Speaker 3:Yeah, you don't, it was not cool and I dealt with it. So I get there and you know we're learning Chinese really fast because I get there was no international school really back then. So I went to the one school that had international students and I was going to school with North Koreans and Burmese and Bangladeshis and I went to the like the party when Rhodesia became Zimbabwe at the embassy, stuff like that. But I'm all about baseball at that point and I have my my 20, my 28 inch Louisville Slugger Rod Carew model with me and I'm trying to teach these guys baseball because they've never from all these countries they didn't really know, and there are only a couple other Americans and I'm out there on the playground, you know, with a bat.
Speaker 2:I'm like you on the postgame, show you know holding the bat and swinging it around Always.
Speaker 3:And trying to teach people bong chow, which is what baseball is called in China. Bong chow, which is what baseball is called in China. And so the Pirates are getting better and better. No internet, no nothing. So my grandmother is sending me clips from the St Petersburg Times we hit the playoffs, we do well in the playoffs at the World Series, and I'm like, if they make it to game seven, I have to find a way to listen to this right. So I had a friend, and he was half American, half Chinese. He lived in our compound. His father had been one of Chairman Mao's like confidants during the early part of China. What? And then? No, this is true.
Speaker 2:How old are you at this time?
Speaker 3:At this time I'm 11.
Speaker 2:Right, but I was published. Crazy, I know I know, yes, you're already an adult. Yeah, yeah, that's right, he's smoking a cigar, right yeah?
Speaker 3:Yeah, at 11. Yeah, but it was a black and mild. So he but he was one of Chairman's confidants and then he got like purged and imprisoned and he had just gotten out of prison. He'd come back to the house and he had this shortwave radio and it was. It looked like this thing from I don't know, from like some 1940s army movie, and it was just giant console on his coffee table and I thought, hmm, I could you know voa armed forces radio, maybe I could listen to him. So I asked my friend, my friend asked his father come on, I get invited over, I get invited over to listen to the seventh game of the world series at like seven in the morning. Skip school, my parents, let me skip school.

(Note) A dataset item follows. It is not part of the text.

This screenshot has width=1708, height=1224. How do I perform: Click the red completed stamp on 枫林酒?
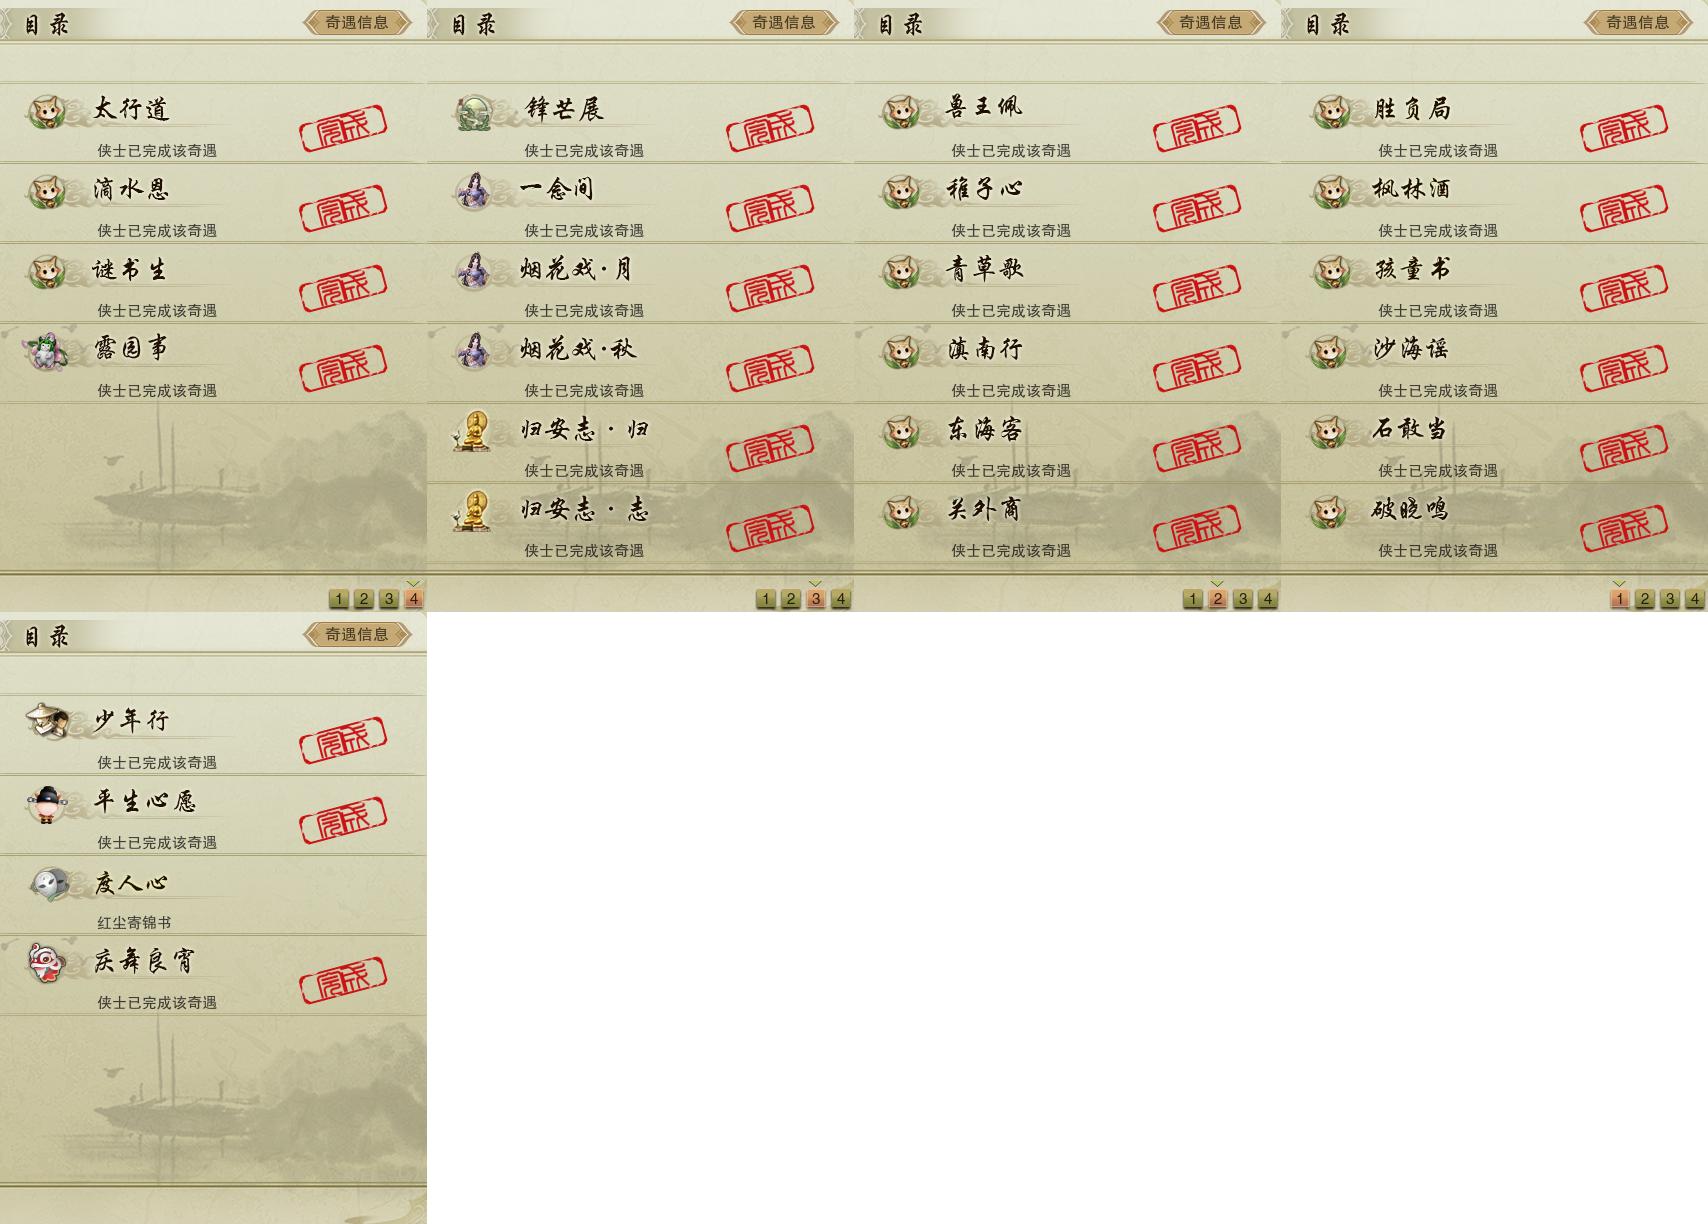click(1624, 208)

Speaker 2:That's probably a 12 hour time difference.
Speaker 3:Yeah, it's, it's. It's 12 or 13, depending on the daylight savings, so I forget what it was then. But uh, holy, so we're listening to it. And all my friends, of course, took the opportunity to skip school Cause this was a a little event. So we're all gathered around this big console and we're listening to it. Memory it wasn't Milo and Lanny, unfortunately, but it w. It was armed forces radio. But, like when Stargell hits the home runoff of Scotty McGregor, I'm like in heaven. And uh, uh, here are the pirates. When the world series, and you know, for years I was like, okay, this is a better story than having been there.

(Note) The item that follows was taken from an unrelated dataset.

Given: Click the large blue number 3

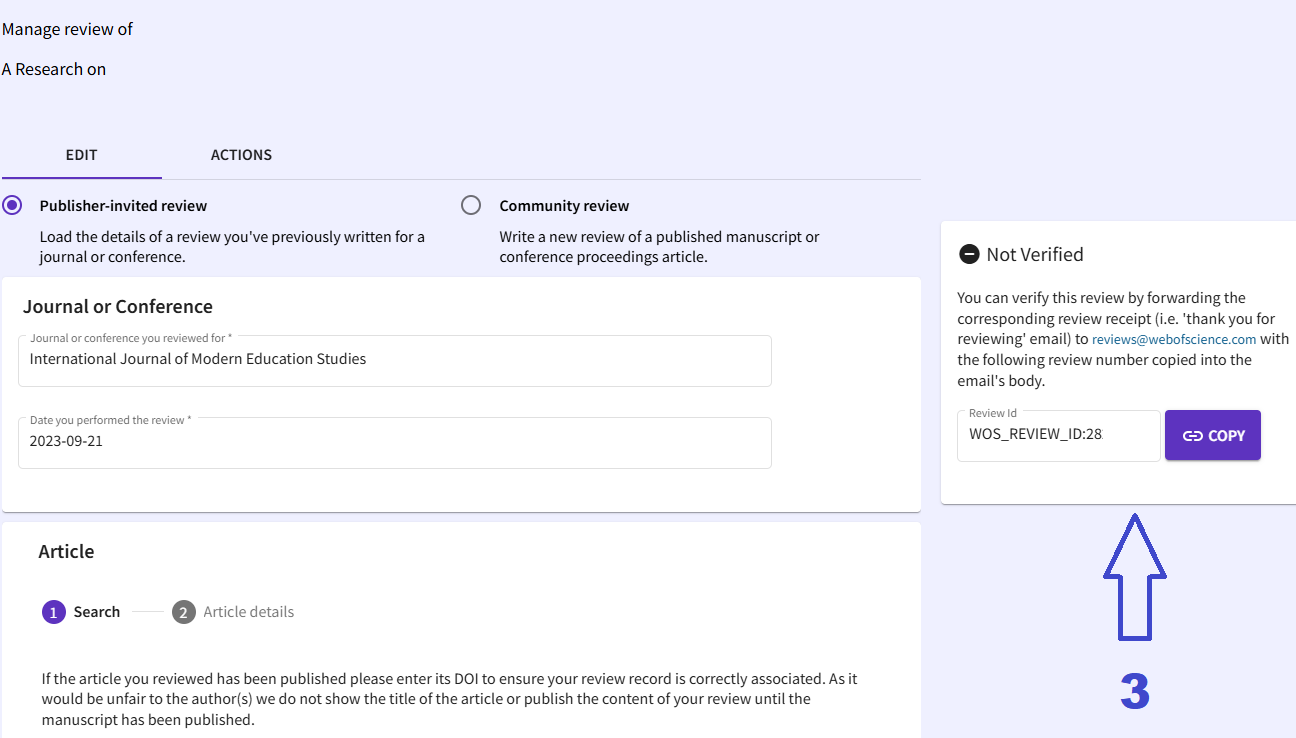Looking at the screenshot, I should (x=1134, y=691).
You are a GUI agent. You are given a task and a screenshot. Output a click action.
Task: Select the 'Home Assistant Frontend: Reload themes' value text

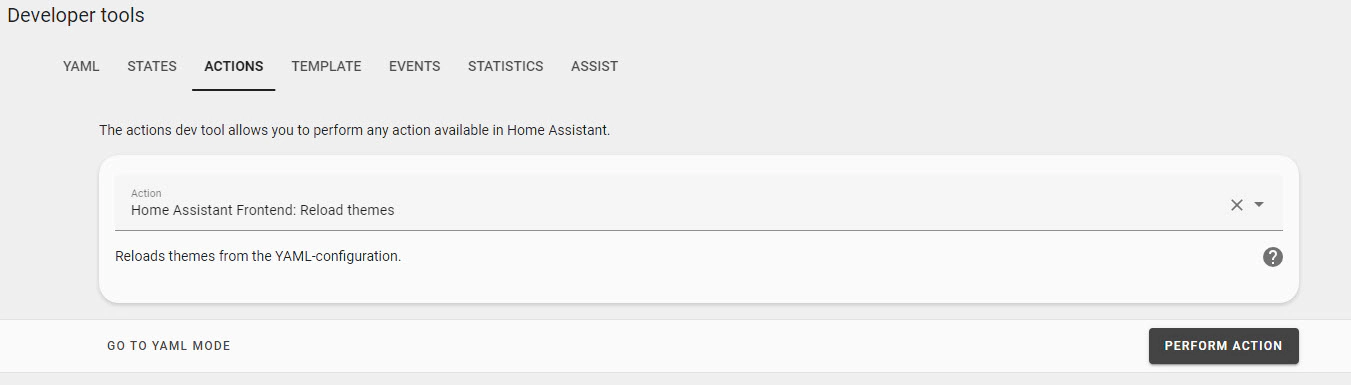pos(263,210)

Speaker 3:So, and I'm still years later I told Willie's daughter, kelly, who I went to school with she's a wonderful person and she loved that story that I was listening to it at seven in the morning skipping school in China, that's incredible.

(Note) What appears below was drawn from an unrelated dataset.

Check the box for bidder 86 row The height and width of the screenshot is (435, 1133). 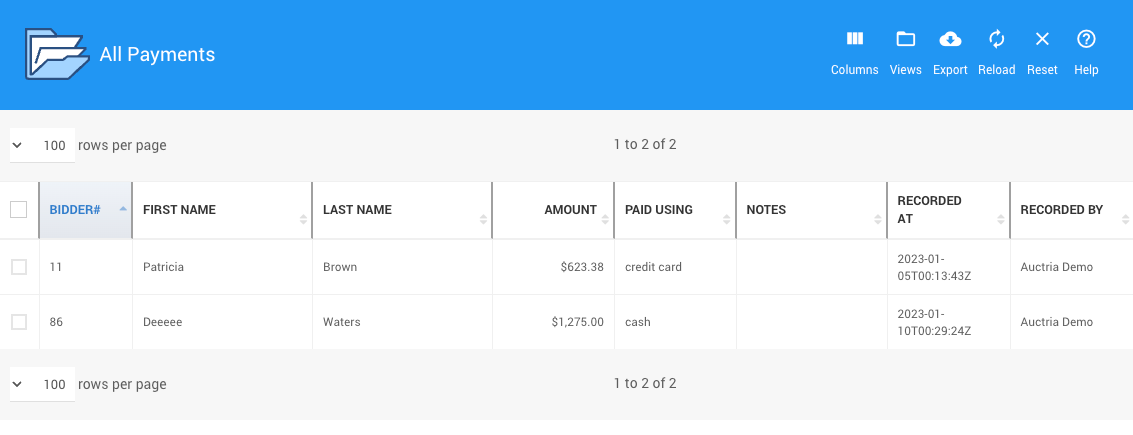coord(19,322)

Speaker 2:Do you speak Chinese? Do you remember it?
Speaker 3:I do, I also was. I worked there for the AP for several years. But when you learn a language my and again this goes back to my parents being linguists when you learn a language, there's up until about nine. You can learn it really easily, but then you forget it when you leave. Anytime after age 12, it's really hard to learn and you can keep it when you learn it, but it's it's hard to learn. But between 9 and 12, there's this window, and so I was going to a Chinese school and stuff was being taught in Chinese, so I had to catch up and that was.
Speaker 2:You're a stone in the fire. What's that? You're a stone in the fire. Right, right, exactly, and it was learn or else, and it was.
Speaker 3:And if you wanted to communicate with all these kids from all these other countries who didn, I love the language. The language is it's musical it's. The characters are fascinating. I miss speaking it every day. You know you can't read the characters. I can't.
Speaker 1:You can read Chinese Was that by?
Speaker 3:11 too. I mean, it's not a question of by 11.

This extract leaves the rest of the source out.